Hardship: Bauchi Emir visits markets, begs traders not to increase prices

The Emir of Bauchi, Dr Rilwanu Adamu, has visited some major markets in the Northeast State, pleading with traders and other business communities to avoid indiscriminate increases in commodity prices in order to alleviate difficulties faced by the masses in purchasing foodstuff for their families.

The Emir talked with some of the traders to appraise the market pricing of several goods, particularly grains, vegetables, and other foodstuffs.

The royal father also encouraged businessmen to imbibe the practice of subsidising their commodities by adding little gains in order to make food affordable to the poor and other vulnerable members of society.

“Almighty Allah blesses businesses and trading which add little gains that make it affordable for people to buy,” he was quoted by Daily Trust.

The traditional king praised traders and other marketers for their fortitude in the face of rising transport costs as a result of the termination of fuel subsidies, and pleaded with them to explore how they could lower prices without experiencing losses in their businesses.

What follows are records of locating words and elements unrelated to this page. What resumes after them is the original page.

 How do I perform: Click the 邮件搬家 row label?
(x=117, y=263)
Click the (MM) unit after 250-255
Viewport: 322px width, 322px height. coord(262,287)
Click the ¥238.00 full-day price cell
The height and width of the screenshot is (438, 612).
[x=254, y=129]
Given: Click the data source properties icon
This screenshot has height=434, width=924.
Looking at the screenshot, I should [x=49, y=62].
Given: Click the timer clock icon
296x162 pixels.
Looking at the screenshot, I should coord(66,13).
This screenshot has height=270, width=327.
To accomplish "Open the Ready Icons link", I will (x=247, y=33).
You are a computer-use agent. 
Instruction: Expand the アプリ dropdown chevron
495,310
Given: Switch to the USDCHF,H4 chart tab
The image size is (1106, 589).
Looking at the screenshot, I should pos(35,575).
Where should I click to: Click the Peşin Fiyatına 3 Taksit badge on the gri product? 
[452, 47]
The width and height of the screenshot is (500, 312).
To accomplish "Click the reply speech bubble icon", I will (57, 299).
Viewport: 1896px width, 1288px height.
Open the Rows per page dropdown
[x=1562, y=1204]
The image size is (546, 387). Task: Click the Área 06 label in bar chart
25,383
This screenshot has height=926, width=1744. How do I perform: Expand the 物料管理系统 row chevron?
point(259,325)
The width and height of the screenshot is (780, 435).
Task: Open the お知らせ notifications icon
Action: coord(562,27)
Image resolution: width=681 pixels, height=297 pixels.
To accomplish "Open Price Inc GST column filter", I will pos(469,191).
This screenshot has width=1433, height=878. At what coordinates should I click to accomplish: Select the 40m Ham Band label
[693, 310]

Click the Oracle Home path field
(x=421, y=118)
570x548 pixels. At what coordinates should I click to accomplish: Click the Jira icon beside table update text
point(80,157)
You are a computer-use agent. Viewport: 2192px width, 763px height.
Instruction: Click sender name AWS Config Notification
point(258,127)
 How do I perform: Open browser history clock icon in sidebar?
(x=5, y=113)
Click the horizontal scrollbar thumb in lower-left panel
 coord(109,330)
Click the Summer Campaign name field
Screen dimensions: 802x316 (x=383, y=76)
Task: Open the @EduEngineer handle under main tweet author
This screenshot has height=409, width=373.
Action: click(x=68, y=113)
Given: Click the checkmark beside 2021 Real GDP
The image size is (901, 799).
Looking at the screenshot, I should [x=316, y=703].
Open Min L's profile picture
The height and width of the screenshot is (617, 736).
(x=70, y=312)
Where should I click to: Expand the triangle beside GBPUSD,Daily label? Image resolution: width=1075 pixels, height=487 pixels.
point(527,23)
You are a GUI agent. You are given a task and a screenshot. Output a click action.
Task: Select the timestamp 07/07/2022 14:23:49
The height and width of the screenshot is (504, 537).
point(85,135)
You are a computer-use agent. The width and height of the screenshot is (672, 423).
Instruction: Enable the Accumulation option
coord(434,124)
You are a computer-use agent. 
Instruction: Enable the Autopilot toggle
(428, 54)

At the Wunti market, the emir also interacted with traders selling vegetables and advised them to go for little gains considering the economic hardship, adding that “Too much gain particularly on food items is not godly."

While speaking to the meat sellers at Wunti market, the traditional monarch instructed them to adhere to all hygienic practices in order to ensure that people get to buy nutritious meat for consumption, hence lowering the chances of diseases related with beef. He also purchased a few kilogrammes of beef from a dealer.

Some shop owners praised the emir for taking the initiative to visit the markets and observe things for himself, with one Malam Kabiru describing the visit as a show of strong leadership skills.

The businessmen told the king that, despite the economic downturn, they would not raise their prices to ensure that the needy could purchase the things.